MK-4 treatment significantly upregulated the protein levels of DHODH; decreased GSH, PTGS2, NOX1, ROS, and restored mitochondrial membrane potential. Meanwhile, MK-4 upregulated the expression of SIRT1 and promoted its entry into the nucleus. BQR or SEL partially abolished the protective effect of MK-4 on, neurologic function, and ferroptosis.
Taken together, our results suggest that MK-4 attenuates ferroptosis after SAH by upregulating DHODH through the activation of SIRT1.
A subarachnoid hemorrhage (SAH) model was prepared by endovascular perforation in mice. In vitro hemoglobin stimulation of primary cortical neurons mimicked SAH. MK-4, Brequinar (BQR, DHODH inhibitor), and Selisistat (SEL, SIRT1 inhibitor) were administered, respectively. Subsequently, WB, immunofluorescence was used to determine protein expression and localization, and transmission electron microscopy was used to observe neuronal mitochondrial structure while other indicators of ferroptosis were measured.
MK-4 treatment significantly upregulated the protein levels of DHODH; decreased GSH, PTGS2, NOX1, ROS, and restored mitochondrial membrane potential. Meanwhile, MK-4 upregulated the expression of SIRT1 and promoted its entry into the nucleus. BQR or SEL partially abolished the protective effect of MK-4 on, neurologic function, and ferroptosis.
Taken together, our results suggest that MK-4 attenuates ferroptosis after SAH by upregulating DHODH through the activation of SIRT1.
摘要:
背景:Menaquinone-4(MK-4),大脑中维生素K2的同工型,对多种中枢神经系统疾病发挥神经保护作用。本研究旨在证明MK-4在SAH后神经元中的抗铁凋亡作用。
方法:通过血管内穿孔制备小鼠蛛网膜下腔出血(SAH)模型。体外血红蛋白刺激初级皮质神经元模拟SAH。MK-4,布基那(BQR,DHODH抑制剂),和Selissistat(SEL,SIRT1抑制剂)被施用,分别。随后,WB,免疫荧光用于确定蛋白质表达和定位,用透射电镜观察神经元线粒体结构,同时测量铁性凋亡的其他指标。
结果:MK-4处理显著上调DHODH蛋白水平;GSH降低,PTGS2,NOX1,ROS,并恢复了线粒体膜电位.同时,MK-4上调SIRT1的表达并促进其进入细胞核。BQR或SEL部分取消了MK-4对,神经功能,和铁中毒。

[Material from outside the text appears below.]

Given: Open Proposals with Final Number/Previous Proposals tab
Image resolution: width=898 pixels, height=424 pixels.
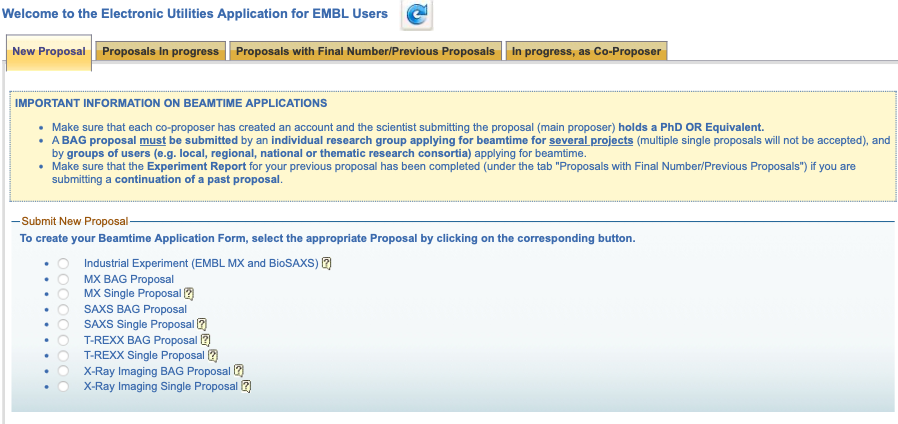Looking at the screenshot, I should point(365,52).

结论:综合来看,我们的结果表明,MK-4通过激活SIRT1上调DHODH,从而减弱SAH后的铁凋亡。
方法:通过血管内穿孔制备小鼠蛛网膜下腔出血(SAH)模型。体外血红蛋白刺激初级皮质神经元模拟SAH。MK-4,布基那(BQR,DHODH抑制剂),和Selissistat(SEL,SIRT1抑制剂)被施用,分别。随后,WB,免疫荧光用于确定蛋白质表达和定位,用透射电镜观察神经元线粒体结构,同时测量铁性凋亡的其他指标。
结果:MK-4处理显著上调DHODH蛋白水平;GSH降低,PTGS2,NOX1,ROS,并恢复了线粒体膜电位.同时,MK-4上调SIRT1的表达并促进其进入细胞核。BQR或SEL部分取消了MK-4对,神经功能,和铁中毒。
结论:综合来看,我们的结果表明,MK-4通过激活SIRT1上调DHODH,从而减弱SAH后的铁凋亡。